#### Excerpt:
Does OPEC Run the World?

Last week, I appeared on CNBC’s Morning Call to discuss OPEC’s impact on the world oil market. On the show with me was Raymond Learsy, author of Over a Barrel: Breaking the Middle East Oil Cartel. Learsy argues that the OPEC cartel single-handedly sets the world price for crude oil, thoroughly manipulates petroleum markets and, presumably, fixes the World Series. I spent most of my time on the show qualifying those assertions. (If you want to watch the five-minute exchange for yourself, click here.)

Well, yesterday, Learsy posted over at “The Huffington Post” (where he’s something of a regular) and decided to initiate Round 2. OK, I’m game — not just because I hate letting someone else get the last word, but because the issues in play are quite interesting.

Let’s consider Learsy’s arguments in turn: 

First, he contends that OPEC sets price. Well, as I noted on the show last week, that’s not quite right. The cartel does not set price; it imposes production limitations on its members (theoretically, anyway). Price is established in world spot markets, where Mr. Supply and Ms. Demand come together to do the voodoo that they do so well. OPEC has a lot of say over the former (OPEC nations produce about 40 percent of global supply) but little say over the latter. OPEC nations certainly influence price, but they do not set price.

#### Given information:
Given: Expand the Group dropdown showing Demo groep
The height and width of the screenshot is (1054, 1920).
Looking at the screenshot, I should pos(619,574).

#### Exercises to complete:
1: Echo the OPEC text word for word from "Well, yesterday, Learsy" to "play are quite interesting.".
2: Proceed with the OPEC text after its last sentence.
The material comes from another source.

#### Written responses:
1:
Well, yesterday, Learsy posted over at “The Huffington Post” (where he’s something of a regular) and decided to initiate Round 2. OK, I’m game — not just because I hate letting someone else get the last word, but because the issues in play are quite interesting.

2:
Since Learsy is a former commodities trader, I assume he knows this as well as I do, so it’s a mystery to me why he insists on making this “OPEC sets price” claim. After all, if you believe that OPEC sets world crude oil prices, then you have to come up with some explanation for why OPEC set the price at $10 a barrel back in 1998–1999. Were the oil sheiks simply in a kind and generous mood? Were they so enamored of Bill Clinton that they decided to send him an economic love note? Did they get so thoroughly drunk over the course of several months that they had no idea what was going on in market? Similarly, why did OPEC’s ministers cut prices from $70 a barrel to $50 a barrel a few months back? Did they take a collective happy pill?

When I made those points on the show, Learsy shifted gears from “OPEC sets price” to “Big Oil sets price.” Well, beyond the fact that it can’t be both, he backed up this contention with the observation that British Petroleum is currently under investigation for manipulating the California oil market. With all the money and influence these big oil producers have, Learsy asked, “who says the exchanges are free of any kind of manipulation?”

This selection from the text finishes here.